Командир настороженно посмотрел на него.

– Я-то, как это ни странно для моряка, человек практически не пьющий, – успокоил механик, – но такой случай просто нельзя не отметить. Дурная примета, – пояснил он, – удачи не будет…

– Я тоже суеверен, как и все моряки, – с облегчением улыбнулся лейтенант.

* * *

Капитан 2-го ранга Чуркин прибыл в Кронштадт, чтобы отобрать командиров катеров для «Великого князя Константина» из числа слушателей минных офицерских классов, которые были учреждены два года тому назад, в конце 1874 года, по инициативе адмирала Попова.

Петр Михайлович вглядывался в лица офицеров, собранных в одной из аудиторий. «Всего шестнадцать человек, – пересчитал он. – Эти слушатели – выпускники. Лейтенанты и мичманы. Что же привело их сюда? Желание приобщиться к новому виду оружия? Или стремление быстро продвинуться по службе на новых классах кораблей: минных заградителях и миноносцах? Все-таки, наверное, и то и другое вместе взятое», – решил он.

После представления он встал за преподавательскую кафедру.

– Господа офицеры! Я прибыл сюда, чтобы отобрать из вашего числа шесть командиров паровых катеров с шестовыми минами, базирующихся на военном пароходе «Великий князь Константин» Черноморского флота.

Среди офицеров сразу же возникло оживление. Они многозначительно переглядывались, а один из них, к удовлетворению Петра Михайловича, показал товарищу большой палец.

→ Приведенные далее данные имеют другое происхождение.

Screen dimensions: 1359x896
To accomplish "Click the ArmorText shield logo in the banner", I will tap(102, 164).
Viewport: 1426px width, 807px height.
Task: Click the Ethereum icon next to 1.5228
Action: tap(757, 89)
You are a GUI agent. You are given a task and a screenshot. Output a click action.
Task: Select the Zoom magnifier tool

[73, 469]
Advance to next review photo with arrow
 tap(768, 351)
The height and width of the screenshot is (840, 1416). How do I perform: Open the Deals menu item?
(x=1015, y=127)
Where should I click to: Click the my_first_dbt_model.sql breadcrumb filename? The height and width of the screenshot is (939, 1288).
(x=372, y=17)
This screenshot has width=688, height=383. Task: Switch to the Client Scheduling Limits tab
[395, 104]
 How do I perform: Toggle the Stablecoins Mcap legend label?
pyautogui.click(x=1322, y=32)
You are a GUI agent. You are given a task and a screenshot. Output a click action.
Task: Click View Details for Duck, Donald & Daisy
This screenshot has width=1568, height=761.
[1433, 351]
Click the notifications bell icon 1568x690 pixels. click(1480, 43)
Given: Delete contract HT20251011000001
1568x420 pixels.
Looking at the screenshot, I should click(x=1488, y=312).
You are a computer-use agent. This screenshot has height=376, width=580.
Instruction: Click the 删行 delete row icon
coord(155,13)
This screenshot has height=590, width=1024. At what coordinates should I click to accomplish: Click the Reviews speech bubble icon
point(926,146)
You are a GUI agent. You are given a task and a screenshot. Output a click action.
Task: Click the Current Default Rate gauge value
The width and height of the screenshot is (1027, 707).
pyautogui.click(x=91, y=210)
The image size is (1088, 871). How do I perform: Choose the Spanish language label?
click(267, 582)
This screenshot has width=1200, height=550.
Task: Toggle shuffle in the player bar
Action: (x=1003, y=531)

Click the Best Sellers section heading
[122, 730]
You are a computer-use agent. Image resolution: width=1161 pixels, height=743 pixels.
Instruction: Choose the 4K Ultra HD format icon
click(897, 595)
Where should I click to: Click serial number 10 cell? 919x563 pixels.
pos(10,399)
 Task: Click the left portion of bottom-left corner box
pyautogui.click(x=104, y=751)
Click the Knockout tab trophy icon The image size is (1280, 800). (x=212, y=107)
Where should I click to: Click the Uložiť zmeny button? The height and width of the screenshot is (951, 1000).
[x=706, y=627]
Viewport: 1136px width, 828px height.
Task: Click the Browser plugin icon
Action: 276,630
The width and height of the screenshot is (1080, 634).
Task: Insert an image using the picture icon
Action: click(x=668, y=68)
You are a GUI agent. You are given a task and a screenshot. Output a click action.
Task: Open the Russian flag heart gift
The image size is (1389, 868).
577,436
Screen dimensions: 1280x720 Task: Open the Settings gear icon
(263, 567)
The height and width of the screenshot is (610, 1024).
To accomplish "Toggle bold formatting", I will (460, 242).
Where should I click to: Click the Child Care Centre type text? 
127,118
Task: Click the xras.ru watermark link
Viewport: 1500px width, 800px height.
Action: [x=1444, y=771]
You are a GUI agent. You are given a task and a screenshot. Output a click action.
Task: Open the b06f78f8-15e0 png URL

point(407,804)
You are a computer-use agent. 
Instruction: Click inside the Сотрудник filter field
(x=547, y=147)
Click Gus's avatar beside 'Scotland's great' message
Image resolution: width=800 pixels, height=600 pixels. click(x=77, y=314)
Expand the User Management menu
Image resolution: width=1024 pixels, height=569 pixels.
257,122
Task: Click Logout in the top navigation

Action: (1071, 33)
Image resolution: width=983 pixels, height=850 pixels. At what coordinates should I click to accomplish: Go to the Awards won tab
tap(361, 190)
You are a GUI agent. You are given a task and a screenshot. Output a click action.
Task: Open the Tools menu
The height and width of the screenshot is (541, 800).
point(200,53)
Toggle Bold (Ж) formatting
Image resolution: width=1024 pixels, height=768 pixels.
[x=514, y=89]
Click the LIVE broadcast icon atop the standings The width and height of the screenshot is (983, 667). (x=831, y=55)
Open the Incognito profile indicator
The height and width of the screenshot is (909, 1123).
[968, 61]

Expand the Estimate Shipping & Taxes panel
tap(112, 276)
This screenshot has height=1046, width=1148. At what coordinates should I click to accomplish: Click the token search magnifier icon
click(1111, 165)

– Чем вызвана эта необходимость? – продолжил он. – Россия находится на пороге новой войны с Турцией. На сухопутных театрах предстоящих военных действий мы располагаем значительными силами и обладаем большими ресурсами. А что мы можем противопоставить противнику на Черном море? Две плоскодонные плавучие батареи, круглые и тихоходные – так называемые «поповки», по имени адмирала Попова, их создателя. Правда, бронированные, но совершенно не годные для боя в открытом море. Да еще несколько тихоходных деревянных корветов и железных шхун. Вот и все, господа.

Слушатели разочарованно зашумели.

– Не удивляйтесь, господа. Это следствие проигранной нами Крымской войны и Парижского мирного договора. Слава Богу, сейчас мы уже отказались признавать его ограничения и тем самым развязали себе руки.

Офицеры возбужденно загудели.

– В связи с этим по предложению лейтенанта Макарова – запомните это имя, господа офицеры! – принято решение переоборудовать быстроходный пароход «Великий князь Константин» в носителя катеров с шестовыми минами. Суть их боевого применения такова. Пароход с катерами на борту в ночных условиях подходит к месту стоянки кораблей противника и спускает их, уже находящихся под парами, на воду. Катера, развивая максимальный ход, стремительно атакуют эти корабли и, с разворота подведя мины под днища кораблей, подрывают их. А затем быстро отходят к своему пароходу, поднимаются с помощью шлюпбалок на борт, и тот на максимальном ходу, отрываясь от возможного преследования, уходит на базу…

Слушатели жадно ловили каждое его слово. Петр Михайлович видел, как их глаза горели отвагой.

– Эти отчаянные атаки будут требовать от командиров катеров хладнокровия, точного расчета и мужества, ввиду огневого противодействия противника. На должности командиров могут претендовать только добровольцы. Поэтому прошу встать тех, кто согласен ими стать.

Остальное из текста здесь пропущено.